This month’s installment of We’re Here, We’re Queer is different than prior months. I firmly believe that it’s important for queer and trans folk in all kinds of recovery have a place where they can share their stories and read stories that relate to them.
Noah P’s story doesn’t have to do with recovery from a substance, they are in recovery related to childhood sexual abuse and the related effects that has had on their mental health. Noah’s recovery journey has been beautiful to witness. The way they talk openly and honestly about a topic not many people are talking about makes me extra proud to call this person my friend.
Recovery has many meanings. My recovery involves being intentional of taking care of my mental health and facing my shame.
What helped me be free from shame is speaking of what I am most ashamed of.
Reconciling my shame is what has lead me to feeling like I am on the road of mental health recovery. I am a queer non-binary transmasculine person, who is a mental health provider who is recovering from extensive childhood sexual abuse, PTSD, anxiety, depression and amnesia disassociation.
Being a survivor of childhood sexual abuse and incest has affected my mental health throughout my life. I had this fear that I truly was broken and therefore had no hope of feeling better and safe. My belief that I wasn’t good enough impacted my job and interpersonal relationships. My shame drove my anxiety and depression.
I am was not ashamed of what happened to me, two adults, one being my father, sexually abused me. This lasted for over ten years.
What I was ashamed of is that during the abuse, especially with my father, my body became aroused. Children want the attention of their parents. Most of the memories of my father involve him drinking beer and sleeping.. I can remember wanting his attention and that for much of the time, his touch felt good. When people think of sexual assault, people think of force and struggle.. I don’t think many people see it as something that can happen over time slowly.. That, especially for young children, it goes from helping during bathtub to sexual touch. In this slow progression the abuser has to make it “feel good” to their victim.
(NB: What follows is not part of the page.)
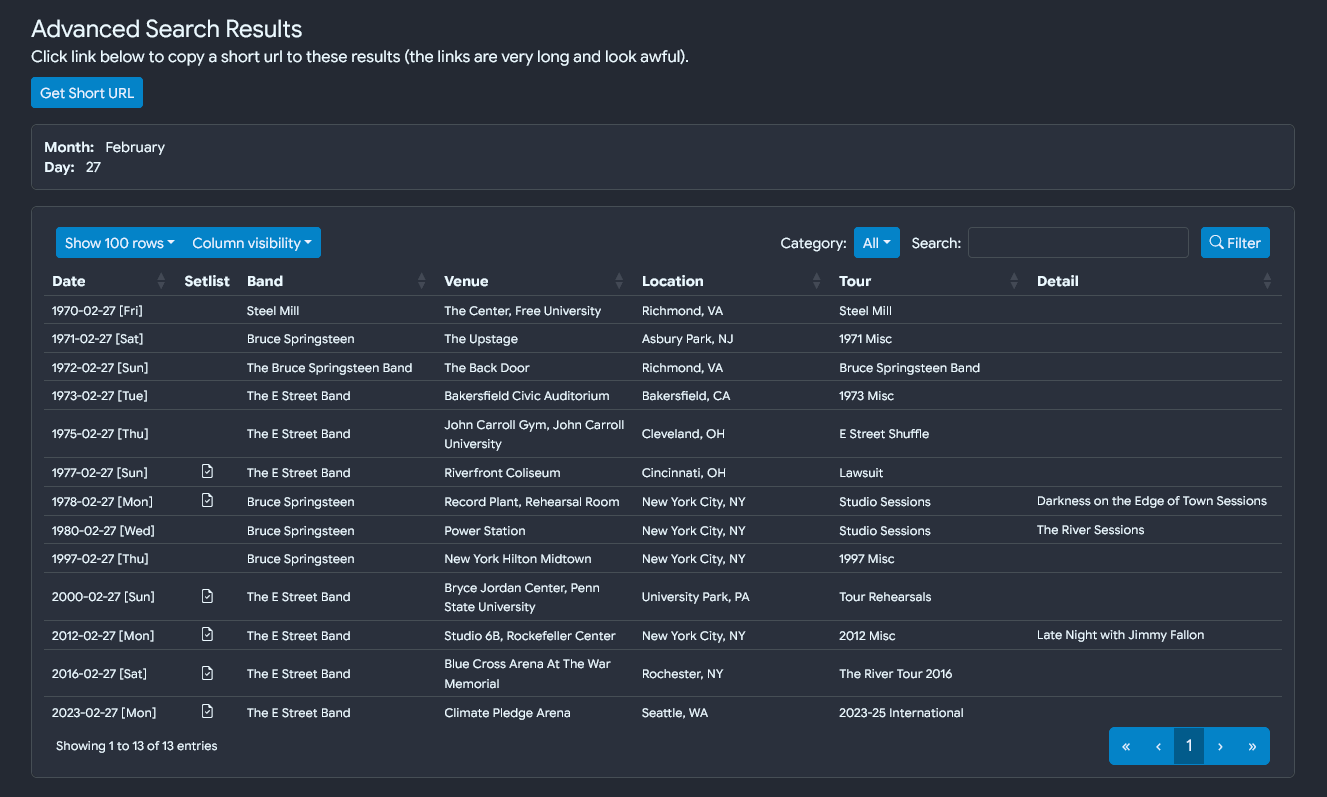Sort table by Venue column header

466,281
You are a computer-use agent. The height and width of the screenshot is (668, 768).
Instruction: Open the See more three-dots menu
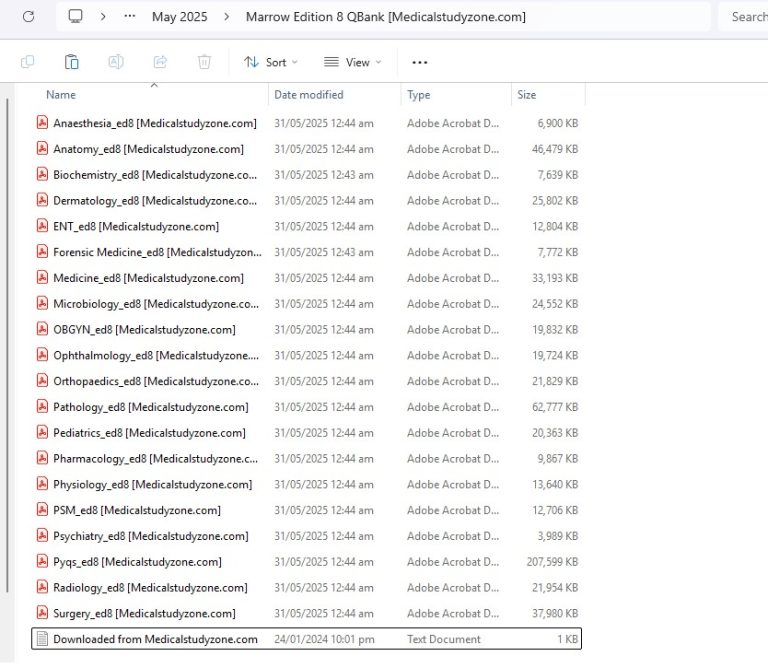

The shame I carried that perhaps I liked the abuse, and that I might have sought him out, wanting affection – in my mind that meant I was just as sick as he was. Even as an adult I can become aroused when thinking of the abuse. I thought I was disgusting and hated myself and my body for how I responded.
I am here to tell you that I now know that my body responded the only way a body could have, and that my going along with what happened to me aided it my survival. In order to make sense of what was happening my brain turned a terrible trauma into something manageable.
I am here to say that if you can relate to any of this, the abuse was not your fault, you did what you had to, to survive. Bodies respond to touch, wanted or unwanted, nerve endings react. You are strong and have made it through one of the most difficult situations that can happen to a person.
Acknowledging that other survivors have had similar body responses has help me shed my shame. I still experience anxiety, depression, PTSD and disassociation, though the disassociation has become less frequent. I consider myself in recovery from shame as well as my mental health.
We all hold inaccurate beliefs about ourselves… My mental health recovery has led me to challenge my inaccurate belief that I’m disgusting, broken, and am untrustworthy. I am strong, and have integrity. If you are a survivor of child sexual abuse… You did not deserve what happened to you. This was not your fault. You are worthy of healing.